## DIRECTION
Starting with the line containing "September 12, 2017 at 12:16 PM (201, 2215)" and going on through the end of the items, can you write out each line in full, with every coordinate multiplied by 2.35 and rounded to a whole number (halves round up)? Give only those lines.

## DATA SHOWN
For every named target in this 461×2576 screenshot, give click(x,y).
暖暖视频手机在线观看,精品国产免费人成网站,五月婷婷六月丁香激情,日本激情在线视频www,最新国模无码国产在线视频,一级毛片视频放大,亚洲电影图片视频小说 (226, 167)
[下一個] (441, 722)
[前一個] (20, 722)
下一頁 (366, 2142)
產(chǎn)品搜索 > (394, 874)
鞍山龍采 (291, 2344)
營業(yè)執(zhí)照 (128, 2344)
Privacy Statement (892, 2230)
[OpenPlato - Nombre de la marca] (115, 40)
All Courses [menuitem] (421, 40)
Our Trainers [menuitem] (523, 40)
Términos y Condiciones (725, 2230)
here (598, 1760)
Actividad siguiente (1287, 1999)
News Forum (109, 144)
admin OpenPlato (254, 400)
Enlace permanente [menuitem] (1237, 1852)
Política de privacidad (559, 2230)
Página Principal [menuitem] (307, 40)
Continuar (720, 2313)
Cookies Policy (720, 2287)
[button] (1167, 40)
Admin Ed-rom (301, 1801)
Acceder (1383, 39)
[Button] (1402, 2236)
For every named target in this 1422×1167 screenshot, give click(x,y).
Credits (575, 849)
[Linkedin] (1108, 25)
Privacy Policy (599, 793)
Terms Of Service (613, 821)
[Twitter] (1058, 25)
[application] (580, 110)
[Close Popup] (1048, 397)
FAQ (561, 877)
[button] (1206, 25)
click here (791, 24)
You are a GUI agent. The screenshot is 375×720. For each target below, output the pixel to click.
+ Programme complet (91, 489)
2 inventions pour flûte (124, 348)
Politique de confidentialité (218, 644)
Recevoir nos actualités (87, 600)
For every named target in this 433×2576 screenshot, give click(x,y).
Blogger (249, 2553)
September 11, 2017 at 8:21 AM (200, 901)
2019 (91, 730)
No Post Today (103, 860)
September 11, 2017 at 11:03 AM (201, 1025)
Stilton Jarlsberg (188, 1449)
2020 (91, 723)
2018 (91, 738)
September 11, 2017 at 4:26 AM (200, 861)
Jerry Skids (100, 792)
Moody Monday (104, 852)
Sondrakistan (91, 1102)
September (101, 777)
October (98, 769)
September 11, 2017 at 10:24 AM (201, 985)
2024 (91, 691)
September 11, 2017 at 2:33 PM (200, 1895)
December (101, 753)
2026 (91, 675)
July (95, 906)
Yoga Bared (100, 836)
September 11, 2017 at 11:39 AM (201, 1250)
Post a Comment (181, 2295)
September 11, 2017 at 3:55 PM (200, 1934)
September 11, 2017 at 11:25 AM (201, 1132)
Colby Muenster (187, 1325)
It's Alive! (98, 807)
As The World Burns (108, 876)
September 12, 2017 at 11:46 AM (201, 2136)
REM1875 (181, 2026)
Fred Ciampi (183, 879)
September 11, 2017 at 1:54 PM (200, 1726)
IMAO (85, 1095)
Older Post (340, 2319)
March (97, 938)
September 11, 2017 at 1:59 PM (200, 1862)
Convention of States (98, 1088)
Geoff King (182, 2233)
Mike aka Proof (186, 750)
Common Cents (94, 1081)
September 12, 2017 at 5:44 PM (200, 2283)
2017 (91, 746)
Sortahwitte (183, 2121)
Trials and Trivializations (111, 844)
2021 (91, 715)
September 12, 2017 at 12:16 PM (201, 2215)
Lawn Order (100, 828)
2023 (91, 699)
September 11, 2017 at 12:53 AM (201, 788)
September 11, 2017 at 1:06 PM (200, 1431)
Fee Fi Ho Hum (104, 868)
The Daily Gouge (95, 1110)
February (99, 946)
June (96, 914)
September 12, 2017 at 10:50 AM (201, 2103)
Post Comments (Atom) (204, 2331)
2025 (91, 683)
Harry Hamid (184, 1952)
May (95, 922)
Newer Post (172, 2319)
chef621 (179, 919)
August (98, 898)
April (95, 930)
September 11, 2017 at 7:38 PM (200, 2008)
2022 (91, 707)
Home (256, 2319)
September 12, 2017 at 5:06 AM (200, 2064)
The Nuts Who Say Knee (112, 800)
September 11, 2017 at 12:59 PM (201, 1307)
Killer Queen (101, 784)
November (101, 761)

## SOLUTION FOR THIS EXERCISE
September 12, 2017 at 12:16 PM (472, 5205)
Lawn Order (235, 1946)
2023 (214, 1643)
September 11, 2017 at 12:53 AM (472, 1852)
September 11, 2017 at 1:06 PM (470, 3363)
Fee Fi Ho Hum (244, 2040)
The Daily Gouge (223, 2609)
February (233, 2223)
June (226, 2148)
September 12, 2017 at 10:50 AM (472, 4942)
Post Comments (Atom) (479, 5478)
2025 (214, 1605)
Harry Hamid (432, 4587)
May (223, 2167)
Newer Post (404, 5450)
chef621 (421, 2160)
August (230, 2110)
April (223, 2186)
September 11, 2017 at 7:38 PM (470, 4719)
2022 (214, 1661)
Home (602, 5450)
September 12, 2017 at 5:06 AM (470, 4850)
The Nuts Who Say Knee (263, 1880)
September 11, 2017 at 12:59 PM (472, 3071)
Killer Queen (237, 1842)
November (237, 1788)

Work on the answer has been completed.